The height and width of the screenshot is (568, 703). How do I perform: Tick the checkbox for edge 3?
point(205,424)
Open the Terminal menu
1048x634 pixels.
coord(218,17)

•••

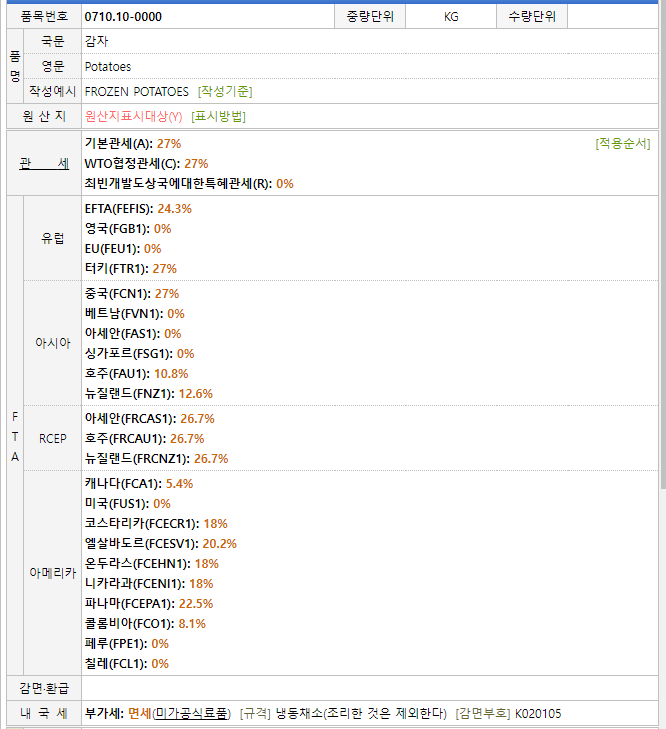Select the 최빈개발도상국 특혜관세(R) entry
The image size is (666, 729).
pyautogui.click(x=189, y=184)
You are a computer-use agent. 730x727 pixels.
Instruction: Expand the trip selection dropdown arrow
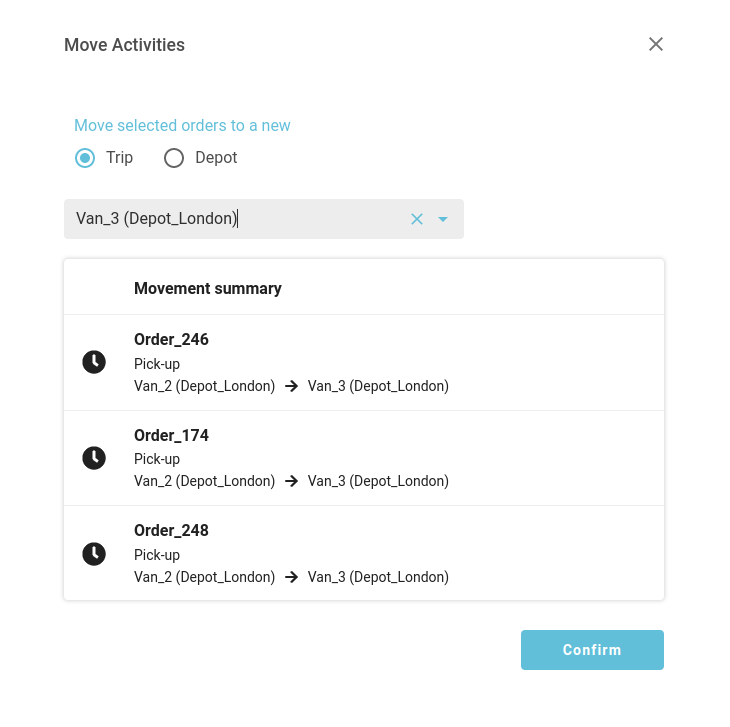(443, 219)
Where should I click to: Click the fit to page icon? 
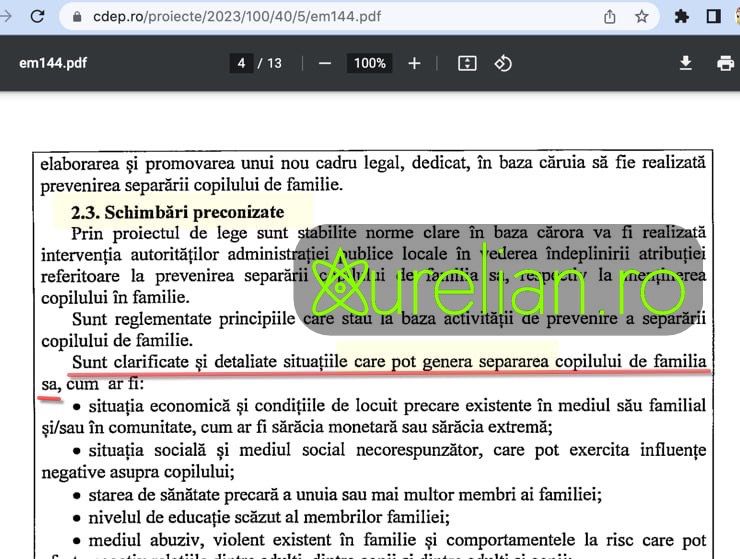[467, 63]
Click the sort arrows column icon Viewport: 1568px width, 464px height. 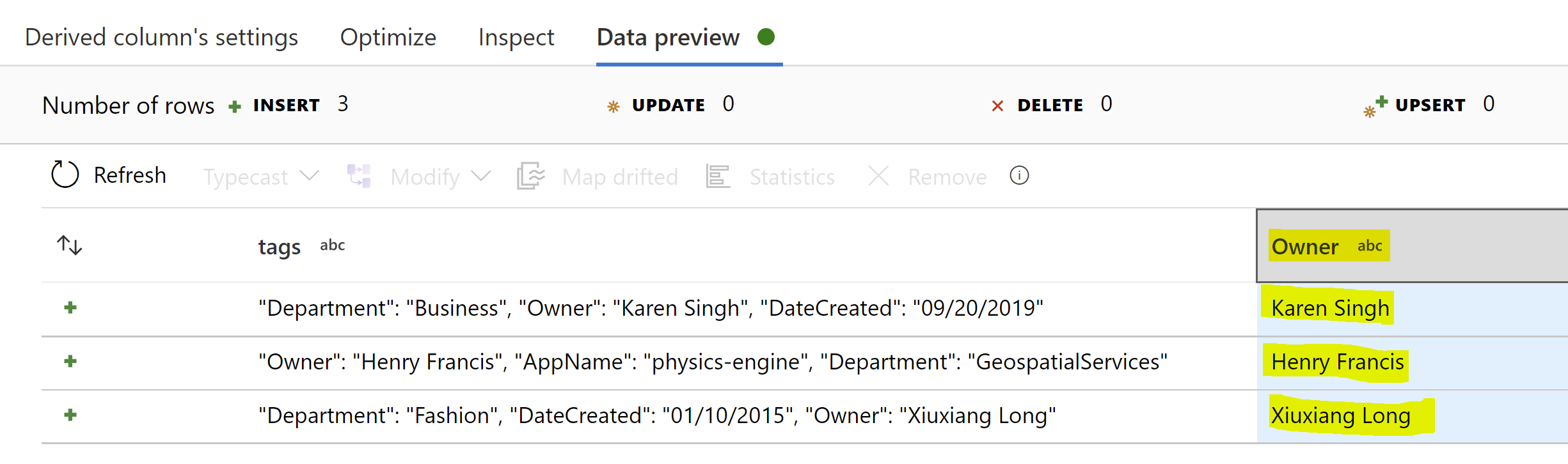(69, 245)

•••

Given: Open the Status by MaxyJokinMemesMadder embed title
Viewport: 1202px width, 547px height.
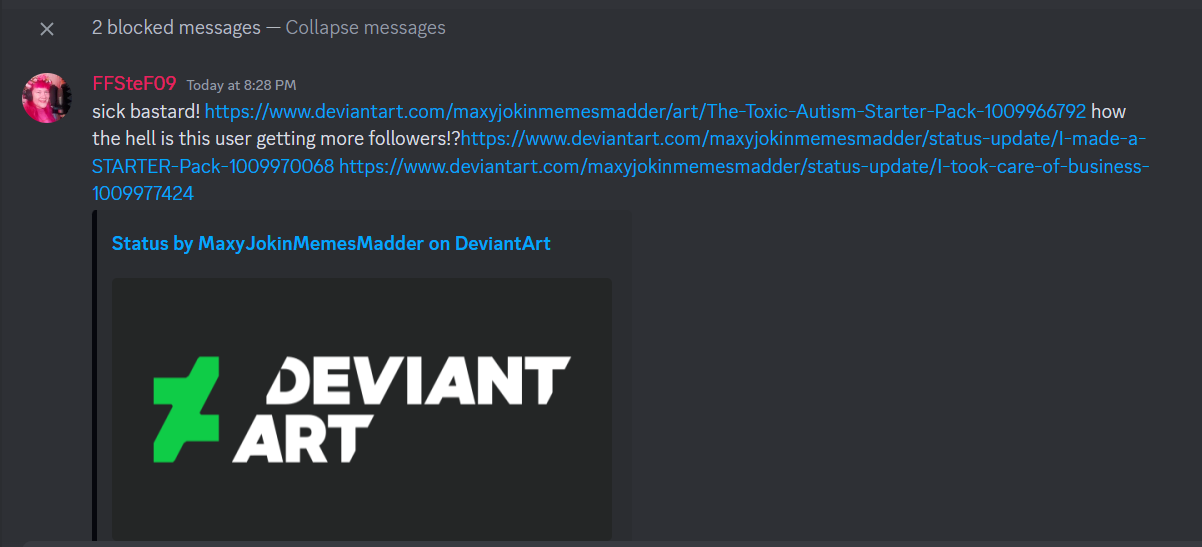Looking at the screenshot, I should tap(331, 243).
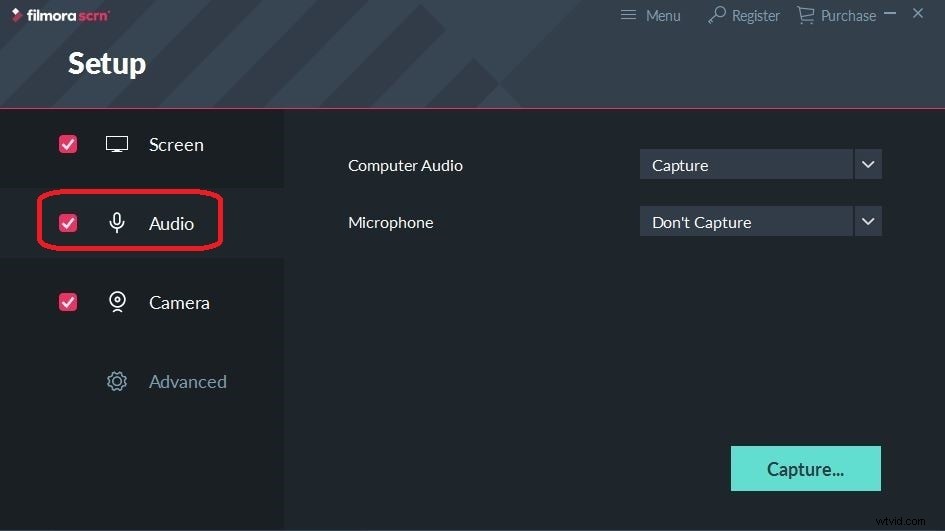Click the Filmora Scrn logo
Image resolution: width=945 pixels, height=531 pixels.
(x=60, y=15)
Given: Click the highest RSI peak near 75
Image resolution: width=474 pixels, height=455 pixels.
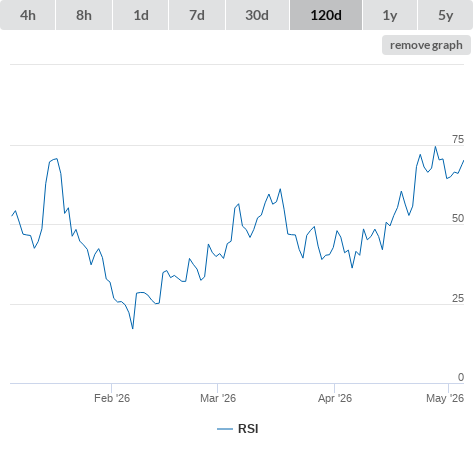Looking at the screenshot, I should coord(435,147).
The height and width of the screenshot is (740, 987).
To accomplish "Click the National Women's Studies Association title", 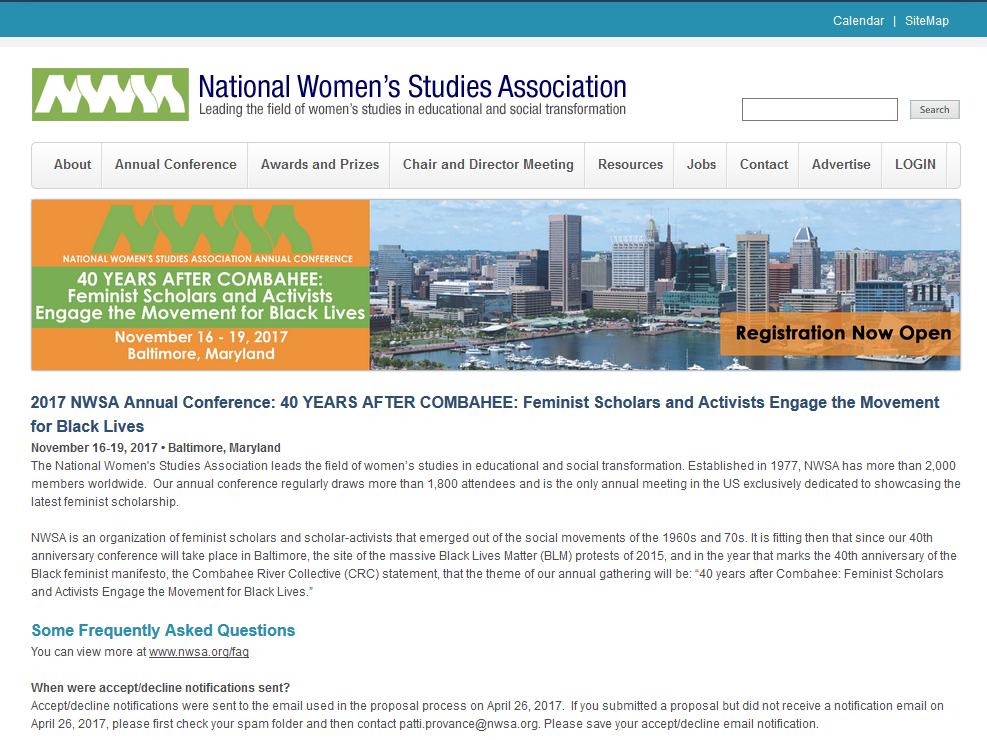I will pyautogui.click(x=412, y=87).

•••

→ **Task**
Find the word "Given" in the listing above. Copy each line where it appears.

→ **Result of the task**
Given: Open the Status by MaxyJokinMemesMadder embed title
Given: Click the highest RSI peak near 75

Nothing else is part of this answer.